I sometimes wonder why composers like to write so many variations on a theme, but I see comparisons with one person, for better or worse, continuing to live variations on themes in his/her own life.  A friend of mine insists that we psychologically re-play our lives over and over trying to make them come out the way we want.   Age brings with it ambiguity and shades of gray where black and white were so clear in our youthful years.  All of these can be exciting and empowering, or paralyzing when it comes to making big decisions and changes.
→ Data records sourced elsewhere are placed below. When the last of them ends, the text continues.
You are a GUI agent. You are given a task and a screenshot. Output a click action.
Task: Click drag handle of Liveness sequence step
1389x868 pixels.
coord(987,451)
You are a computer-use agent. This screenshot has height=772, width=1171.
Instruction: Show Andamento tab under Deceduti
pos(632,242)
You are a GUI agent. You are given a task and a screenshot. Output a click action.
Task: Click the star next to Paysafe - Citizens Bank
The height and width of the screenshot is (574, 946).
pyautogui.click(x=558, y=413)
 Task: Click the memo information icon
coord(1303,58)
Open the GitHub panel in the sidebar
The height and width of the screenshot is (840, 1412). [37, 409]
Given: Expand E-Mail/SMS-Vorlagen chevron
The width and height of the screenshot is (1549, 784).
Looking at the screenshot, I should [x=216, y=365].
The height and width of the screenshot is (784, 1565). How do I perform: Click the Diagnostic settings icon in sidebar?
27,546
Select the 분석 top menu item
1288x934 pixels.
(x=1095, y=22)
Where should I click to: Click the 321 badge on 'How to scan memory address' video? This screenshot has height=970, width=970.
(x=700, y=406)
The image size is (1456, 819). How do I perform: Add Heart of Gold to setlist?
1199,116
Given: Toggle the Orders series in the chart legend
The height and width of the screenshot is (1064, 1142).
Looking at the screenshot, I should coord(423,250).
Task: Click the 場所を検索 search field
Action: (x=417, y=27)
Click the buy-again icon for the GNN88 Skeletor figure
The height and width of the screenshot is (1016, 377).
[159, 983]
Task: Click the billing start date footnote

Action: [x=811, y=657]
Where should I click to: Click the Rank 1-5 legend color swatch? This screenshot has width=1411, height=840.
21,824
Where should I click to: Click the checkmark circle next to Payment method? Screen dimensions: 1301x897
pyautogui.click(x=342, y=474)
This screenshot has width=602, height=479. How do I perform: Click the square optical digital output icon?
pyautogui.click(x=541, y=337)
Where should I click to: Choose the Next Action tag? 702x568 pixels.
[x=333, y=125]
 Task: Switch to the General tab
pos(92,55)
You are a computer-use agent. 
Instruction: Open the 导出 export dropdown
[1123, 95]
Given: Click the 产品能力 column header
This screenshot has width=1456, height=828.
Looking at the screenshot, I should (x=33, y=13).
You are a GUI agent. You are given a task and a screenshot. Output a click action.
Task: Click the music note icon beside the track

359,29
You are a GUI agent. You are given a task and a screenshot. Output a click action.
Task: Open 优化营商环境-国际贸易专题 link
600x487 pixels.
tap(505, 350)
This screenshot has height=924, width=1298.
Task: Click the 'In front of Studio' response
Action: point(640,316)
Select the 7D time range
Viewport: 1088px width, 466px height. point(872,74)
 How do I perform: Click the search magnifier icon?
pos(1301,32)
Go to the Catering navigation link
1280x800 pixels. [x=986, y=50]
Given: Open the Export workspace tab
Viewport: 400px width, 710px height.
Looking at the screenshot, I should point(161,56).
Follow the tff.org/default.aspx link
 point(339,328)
My passion for travel, exploring other cultures from the inside, and creating niches for myself in other countries kept my middle-aged years challenging and intense.  I was definitely into “doing.”  As time went on, I began to appreciate “being” more and more.  It’s harder to qualify and quantify “being” compared to “doing,” but there is a quieter excitement and calmness about it.  Perhaps more “being” than “doing” coincides with the aging process and waning energy.  But it has also led me to wonderful experiences like meditation, yoga, and just sitting and looking.  Although I periodically still get restless to “go,” letting my mind wander while my body stays in one place has actually allowed me to go places I’ve never been before.  As my physical world shrinks, my mental world is expanding.

Sometimes it’s easier to be sure of things I don’t want.  I’m very sure I don’t want to spend time worrying over my money and my health.  I don’t want to be sick, so I know I need to continue vigorously exercising.  “If you don’t use it, you lose it” has become my mantra.  Of course, there are some things I wish I could have been (a dancer) or done (more hiking and backpacking), that are only possible in a limited way now.

From what I’ve observed, the happiest old people I know are those who find great joy in actively expressing their own level of creativity, wherever that direction leads them.  The people I admire most are those who understand and feel their human connection to wildness and nature on a deeper level than modern day human society encourages.  These are two worthy goals to add to my future years.